Empecé a espiarlas al día siguiente. Dejé la puerta de mi cuarto entreabierta para detectar con precisión la hora en que Amparo empezaba la rutina de toda la casa. Se levantaba a las 5:30 de la mañana, salía de puntillas del cuarto de la Traicionada para darse un regaderazo rápido en su propio baño. Una media hora más tarde ya estaba trajinando en la cocina. No sólo preparaba brebajes calientes sino también desayunos suntuosos, de complicados aromas, que llevaba en una charola hasta el cuarto de mi examante. Me di cuenta también de que no la dejaba sola mientras comía y que, incluso, la ayudaba a llevarse la cuchara a la boca cuando se quedaba sin fuerzas. La cercanía entre las dos me molestó. Desde la rendija de la puerta pude observar la delicadeza con la que se trataban, la dulzura con la que se veían la una a la otra.

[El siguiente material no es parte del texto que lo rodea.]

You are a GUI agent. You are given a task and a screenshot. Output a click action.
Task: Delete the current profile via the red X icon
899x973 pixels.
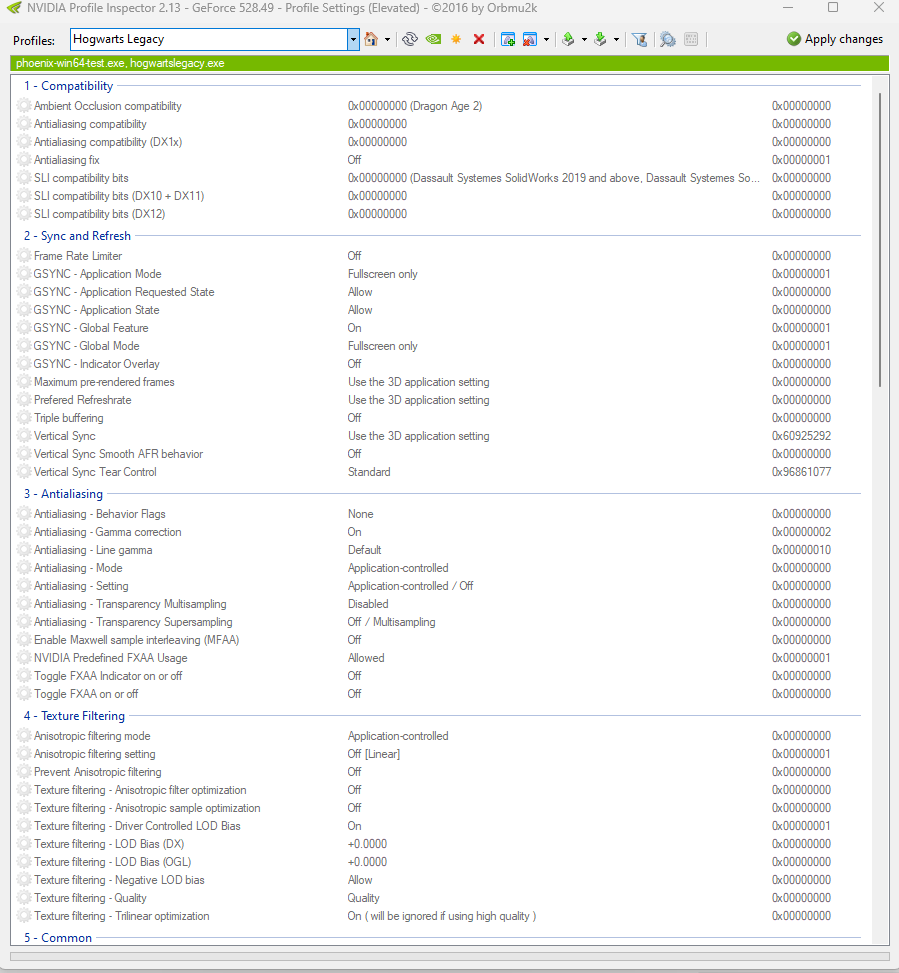click(x=480, y=39)
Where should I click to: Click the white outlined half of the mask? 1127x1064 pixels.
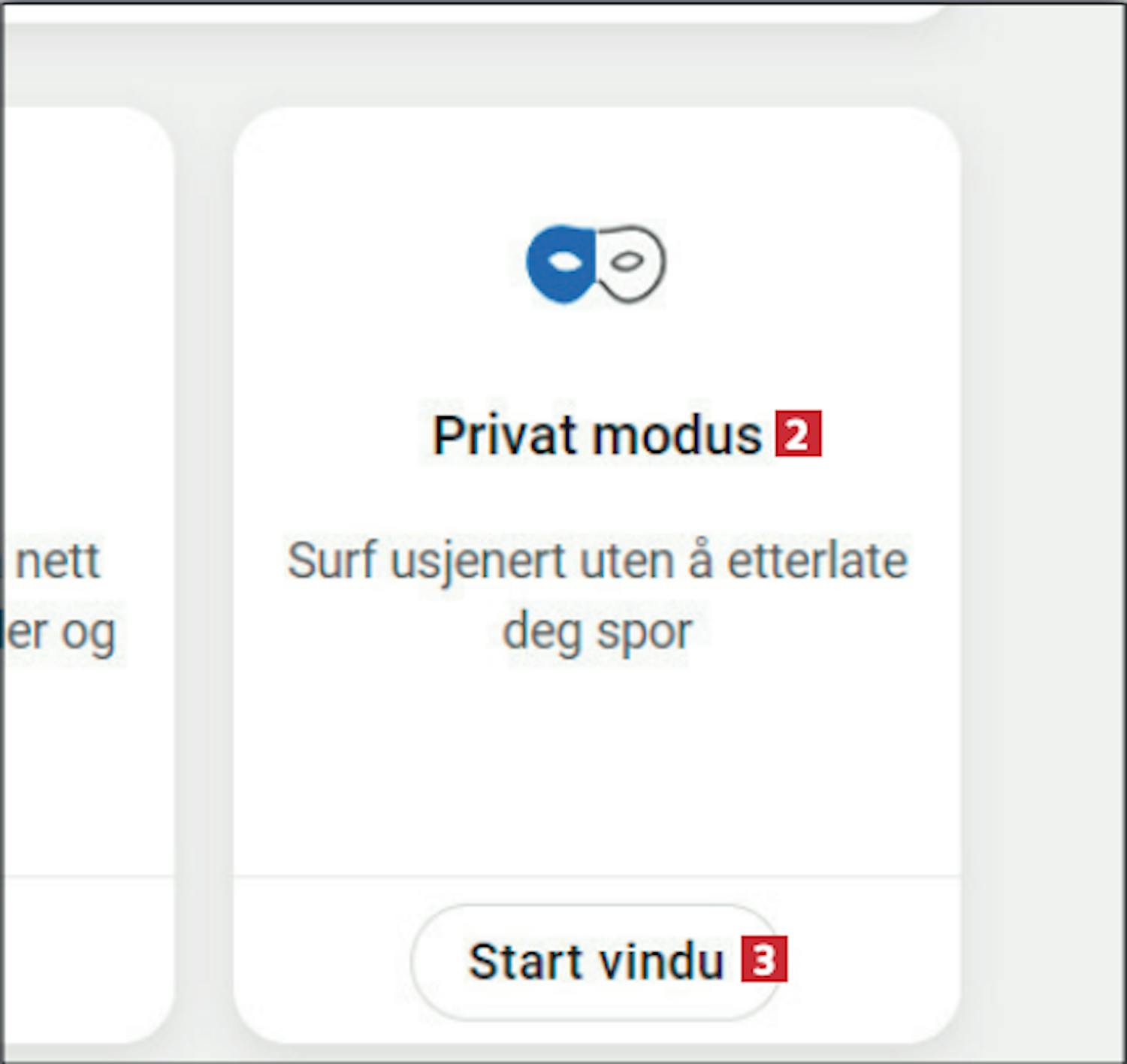click(631, 264)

Su mutuo encariñamiento acaecido en unos cuantos días y, además, con una de ellas en estado semiconsciente, me hizo sospechar de toda la situación. Supuse que se conocían de antes y que, aliadas en mi contra, no hacían otra cosa más que planear una venganza femenina. Supuse que la Traicionada había convencido a Amparo de venir con ella hasta esta casa perdida en la costa con la intención de que la ayudara a convencerme a mí de lo poco hombre que había sido con ella. Seguramente, me dije, se trata de una especie de refuerzo moral porque, en las pocas veces que habíamos hablado del asunto, cuando la Traicionada se aferraba a su historia de mi maldad, yo usualmente lograba amainar sus acusaciones con preguntas inesperadas y razonamientos lógicos. Supuse que a Amparo Dávila le gustó el reto. Además de ofrecerle una oportunidad de airar sus rencores contra los hombres en general usando a uno en particular, algo que ninguna mujer deja pasar, el viaje le garantizaba una estancia algo cómoda, y gratis incluso, en la costa. Debió haber sido una especie de mendiga. Una vagabunda o una bohemia. Una de esas indigentes de espíritu libre que ha perdido el contacto con la realidad y sus rituales. Debió de haber pensado que aquí podría escribir sin interrupción alguna acerca de su desaparición con el océano de fondo y el silencio de forma. Y en todo eso, mucho me temo, Amparo Dávila estuvo en lo correcto.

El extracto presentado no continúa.